If you do not see the link, create it:

ln -s ../../munin/apache.conf munin.conf && ll

If the first file is missing, this one is probably also missing

cd /etc/apache2/conf-enabled/ && ll

Create the link:

ln -s ../conf-available/munin.conf munin.conf && ll    

Restart Apache2, wait 5 minutes, and hopefully it works.

If you want to monitor a machine other than the one running Munin, you simply install munin-node, and then add a line to /etc/munin/munin-node.conf

Find this line

allow ^127.0.0.1$

Add another similar line that includes the address of the munin server like:

allow ^192.168.1.100$

This is not necessary for Windows clients running munin-node.

Don't forget to add machines you want to monitor to your Munin server

/etc/munin/munin.conf

# MyMachine
[MyMachineName.mydomain]
address 127.0.0.1
use_node_name yes

Now for a question for the experts. Why do some machines not report hard drive temperature? I know that is a vague question and probably needs more details.

Answer 8

I had the same issue and solved it.

I was using Munin with Apache 2.4.18 so there was a seperate configuration file (/etc/munin/apache24.conf) which I had to edit.

Editing /etc/munin/apache.conf had NO effect.

Answer 9

I have the same issue when create a soft link named 'share' under the root document and let it point to a package like /Users/me/desktop/share

firstly I do chmod 655 /Users/me/desktop/share I can not work then I do chmod 655 /Users/me/desktop

It works, I can see the 'share' listed under the root document path.

I user Mac Yosemite 10.10.3 and its in build Apache 2.4 hope its helpful

Answer 10

I don't know if it's the same problem but I found a solution that fixed it for me.

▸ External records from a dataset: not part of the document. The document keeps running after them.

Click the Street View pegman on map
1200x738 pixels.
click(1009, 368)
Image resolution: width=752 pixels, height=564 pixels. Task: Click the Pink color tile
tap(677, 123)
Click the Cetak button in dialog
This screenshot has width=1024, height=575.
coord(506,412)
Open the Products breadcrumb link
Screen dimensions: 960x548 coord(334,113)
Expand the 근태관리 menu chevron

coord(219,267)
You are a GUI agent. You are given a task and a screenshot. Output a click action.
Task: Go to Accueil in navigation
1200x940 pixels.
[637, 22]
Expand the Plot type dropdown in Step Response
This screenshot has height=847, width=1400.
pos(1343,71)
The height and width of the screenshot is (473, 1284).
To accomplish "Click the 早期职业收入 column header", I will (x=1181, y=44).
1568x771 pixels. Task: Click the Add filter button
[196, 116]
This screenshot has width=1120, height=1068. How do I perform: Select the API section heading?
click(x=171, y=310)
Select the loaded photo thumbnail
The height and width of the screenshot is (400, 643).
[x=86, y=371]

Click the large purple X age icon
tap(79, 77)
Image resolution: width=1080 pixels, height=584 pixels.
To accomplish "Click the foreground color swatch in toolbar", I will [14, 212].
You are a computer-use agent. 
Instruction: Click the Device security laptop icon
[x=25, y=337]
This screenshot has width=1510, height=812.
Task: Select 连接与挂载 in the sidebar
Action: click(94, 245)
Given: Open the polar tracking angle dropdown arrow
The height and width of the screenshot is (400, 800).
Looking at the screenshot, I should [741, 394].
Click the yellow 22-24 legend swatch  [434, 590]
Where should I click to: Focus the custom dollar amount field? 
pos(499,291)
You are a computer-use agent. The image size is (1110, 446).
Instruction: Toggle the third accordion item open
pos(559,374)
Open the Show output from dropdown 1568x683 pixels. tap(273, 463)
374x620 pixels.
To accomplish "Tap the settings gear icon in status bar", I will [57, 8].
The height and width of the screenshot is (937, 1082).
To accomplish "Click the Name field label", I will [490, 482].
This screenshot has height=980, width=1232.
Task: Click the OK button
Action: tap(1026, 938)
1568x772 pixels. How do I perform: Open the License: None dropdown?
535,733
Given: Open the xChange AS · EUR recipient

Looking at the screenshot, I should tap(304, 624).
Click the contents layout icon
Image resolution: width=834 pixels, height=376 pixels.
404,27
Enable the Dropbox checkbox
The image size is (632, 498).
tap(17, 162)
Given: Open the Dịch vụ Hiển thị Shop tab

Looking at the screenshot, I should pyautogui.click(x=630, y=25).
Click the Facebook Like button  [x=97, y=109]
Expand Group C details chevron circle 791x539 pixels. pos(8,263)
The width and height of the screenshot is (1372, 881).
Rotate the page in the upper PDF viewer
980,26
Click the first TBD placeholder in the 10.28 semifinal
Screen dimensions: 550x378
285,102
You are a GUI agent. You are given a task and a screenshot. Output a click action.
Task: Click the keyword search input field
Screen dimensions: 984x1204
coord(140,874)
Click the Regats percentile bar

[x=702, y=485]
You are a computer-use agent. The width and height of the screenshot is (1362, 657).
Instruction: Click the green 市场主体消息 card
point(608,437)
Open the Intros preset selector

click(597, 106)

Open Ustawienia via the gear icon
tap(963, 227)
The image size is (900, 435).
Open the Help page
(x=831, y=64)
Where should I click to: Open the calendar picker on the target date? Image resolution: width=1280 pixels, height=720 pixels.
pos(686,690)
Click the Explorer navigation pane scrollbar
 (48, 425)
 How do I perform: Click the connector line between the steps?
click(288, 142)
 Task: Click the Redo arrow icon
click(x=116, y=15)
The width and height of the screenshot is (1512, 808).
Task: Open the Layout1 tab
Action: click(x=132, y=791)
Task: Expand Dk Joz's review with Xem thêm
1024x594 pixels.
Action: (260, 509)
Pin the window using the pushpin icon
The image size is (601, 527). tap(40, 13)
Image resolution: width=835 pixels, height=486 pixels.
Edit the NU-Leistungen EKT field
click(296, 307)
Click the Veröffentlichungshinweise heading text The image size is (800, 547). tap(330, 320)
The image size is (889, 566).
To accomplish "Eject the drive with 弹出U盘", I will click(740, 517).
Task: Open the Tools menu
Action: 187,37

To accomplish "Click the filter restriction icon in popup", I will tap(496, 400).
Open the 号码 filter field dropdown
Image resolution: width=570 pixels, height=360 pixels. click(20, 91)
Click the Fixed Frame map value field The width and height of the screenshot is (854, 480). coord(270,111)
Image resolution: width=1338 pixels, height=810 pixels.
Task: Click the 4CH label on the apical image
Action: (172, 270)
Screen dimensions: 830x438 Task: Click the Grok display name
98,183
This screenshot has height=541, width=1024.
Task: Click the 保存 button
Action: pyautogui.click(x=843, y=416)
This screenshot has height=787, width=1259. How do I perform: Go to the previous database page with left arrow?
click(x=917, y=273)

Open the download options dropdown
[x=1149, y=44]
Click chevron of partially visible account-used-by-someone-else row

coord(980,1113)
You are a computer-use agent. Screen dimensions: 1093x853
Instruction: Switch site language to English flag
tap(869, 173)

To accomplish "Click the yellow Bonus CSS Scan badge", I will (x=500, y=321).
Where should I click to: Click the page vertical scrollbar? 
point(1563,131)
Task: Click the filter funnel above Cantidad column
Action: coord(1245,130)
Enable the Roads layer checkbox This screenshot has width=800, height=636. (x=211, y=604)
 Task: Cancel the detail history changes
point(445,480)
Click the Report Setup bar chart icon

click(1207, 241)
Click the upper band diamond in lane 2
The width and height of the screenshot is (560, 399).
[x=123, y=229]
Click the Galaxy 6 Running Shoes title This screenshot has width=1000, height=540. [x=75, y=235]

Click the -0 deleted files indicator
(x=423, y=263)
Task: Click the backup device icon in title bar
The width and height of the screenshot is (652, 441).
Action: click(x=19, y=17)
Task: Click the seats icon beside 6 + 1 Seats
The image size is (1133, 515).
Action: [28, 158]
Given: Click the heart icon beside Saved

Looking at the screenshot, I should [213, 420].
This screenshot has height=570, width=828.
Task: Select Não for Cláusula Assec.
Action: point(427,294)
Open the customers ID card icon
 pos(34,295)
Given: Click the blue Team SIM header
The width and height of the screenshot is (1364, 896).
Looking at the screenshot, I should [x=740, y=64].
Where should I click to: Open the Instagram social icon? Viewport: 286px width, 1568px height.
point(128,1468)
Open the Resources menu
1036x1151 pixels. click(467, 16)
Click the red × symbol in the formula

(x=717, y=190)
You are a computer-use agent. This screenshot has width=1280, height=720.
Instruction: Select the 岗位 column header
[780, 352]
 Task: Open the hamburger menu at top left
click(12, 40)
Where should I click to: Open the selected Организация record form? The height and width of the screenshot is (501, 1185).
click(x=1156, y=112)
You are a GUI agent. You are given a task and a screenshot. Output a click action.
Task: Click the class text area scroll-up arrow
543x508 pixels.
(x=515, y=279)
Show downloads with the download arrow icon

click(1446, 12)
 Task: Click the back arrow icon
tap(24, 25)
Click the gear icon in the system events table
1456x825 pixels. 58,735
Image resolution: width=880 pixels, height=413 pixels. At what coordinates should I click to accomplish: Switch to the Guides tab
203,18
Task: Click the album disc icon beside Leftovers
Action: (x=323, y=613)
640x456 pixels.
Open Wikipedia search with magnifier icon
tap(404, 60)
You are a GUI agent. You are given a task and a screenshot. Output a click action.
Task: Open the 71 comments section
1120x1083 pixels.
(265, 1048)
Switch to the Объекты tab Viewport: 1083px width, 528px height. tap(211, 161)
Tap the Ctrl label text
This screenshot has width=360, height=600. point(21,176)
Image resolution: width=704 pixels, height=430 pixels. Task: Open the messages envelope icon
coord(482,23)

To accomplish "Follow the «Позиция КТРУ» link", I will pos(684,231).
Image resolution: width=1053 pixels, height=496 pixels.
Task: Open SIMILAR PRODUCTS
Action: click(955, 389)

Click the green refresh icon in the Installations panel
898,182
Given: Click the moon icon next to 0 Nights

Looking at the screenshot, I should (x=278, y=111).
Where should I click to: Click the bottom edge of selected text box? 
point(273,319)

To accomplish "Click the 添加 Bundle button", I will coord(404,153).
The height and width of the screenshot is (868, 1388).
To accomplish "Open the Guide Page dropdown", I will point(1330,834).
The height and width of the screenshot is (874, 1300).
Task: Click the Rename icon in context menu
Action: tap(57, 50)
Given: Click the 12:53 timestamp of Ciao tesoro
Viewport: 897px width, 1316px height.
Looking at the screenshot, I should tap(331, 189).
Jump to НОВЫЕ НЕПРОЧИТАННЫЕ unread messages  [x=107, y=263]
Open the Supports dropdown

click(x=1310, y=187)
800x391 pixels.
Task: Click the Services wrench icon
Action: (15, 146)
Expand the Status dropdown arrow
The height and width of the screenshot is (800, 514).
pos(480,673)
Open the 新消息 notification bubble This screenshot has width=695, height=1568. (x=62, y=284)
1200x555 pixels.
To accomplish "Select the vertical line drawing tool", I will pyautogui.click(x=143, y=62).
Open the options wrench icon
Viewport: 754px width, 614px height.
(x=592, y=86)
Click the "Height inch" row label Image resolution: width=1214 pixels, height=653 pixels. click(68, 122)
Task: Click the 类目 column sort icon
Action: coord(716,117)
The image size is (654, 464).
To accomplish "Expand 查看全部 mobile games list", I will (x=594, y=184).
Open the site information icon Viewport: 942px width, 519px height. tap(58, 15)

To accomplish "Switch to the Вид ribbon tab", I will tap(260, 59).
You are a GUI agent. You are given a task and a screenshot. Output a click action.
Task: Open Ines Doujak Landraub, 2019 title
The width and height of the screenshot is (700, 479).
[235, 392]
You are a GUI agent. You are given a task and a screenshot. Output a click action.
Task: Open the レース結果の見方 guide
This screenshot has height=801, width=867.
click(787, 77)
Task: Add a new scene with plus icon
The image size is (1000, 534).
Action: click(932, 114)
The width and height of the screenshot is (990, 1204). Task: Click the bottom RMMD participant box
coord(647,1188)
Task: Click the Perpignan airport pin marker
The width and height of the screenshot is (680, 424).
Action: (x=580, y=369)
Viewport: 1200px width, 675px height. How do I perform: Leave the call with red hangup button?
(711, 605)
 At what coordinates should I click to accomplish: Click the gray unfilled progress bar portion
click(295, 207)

I followed the tutorial here (from the italian ubuntu wiki), and changed the string from:

htmldir /var/cache/munin/www

To:

htmldir /var/www/munin

Then I edited the file:

vim /etc/munin/apache.conf

Allowing from all, as Johe Green did. But then take a close look to the Directory path, since it must be modified as the htmldir path in the munin conf.

Alias /munin /var/www/munin

<Directory /var/www/munin>
    Order allow, deny
    Allow from all

    [...]

Answer 11

I had the same problem, and none of the advices were helpful. So I've browsed a little bit in the directory tree, and found the apache24.conf file. So I've add to this /etc/munin/apache24.conf file the following, as j7nn7k described:

Require all granted
Options FollowSymLinks SymLinksIfOwnerMatch

And of course I deleted the old values. Now It's working!

Answer 12

I'm using apache 2.4.10 and munin 2.0.25-1 on ubuntu 15.04

To solve the problem, I followed Lars' sugestion, i.e. using Require all granted, but applying the changes to the file /etc/munin/apache24.conf

Changing /etc/munin/apache.conf had no effect for me. I have tried to grep me to the file determining which apache config file is chosen without success. But at list I solve the problem.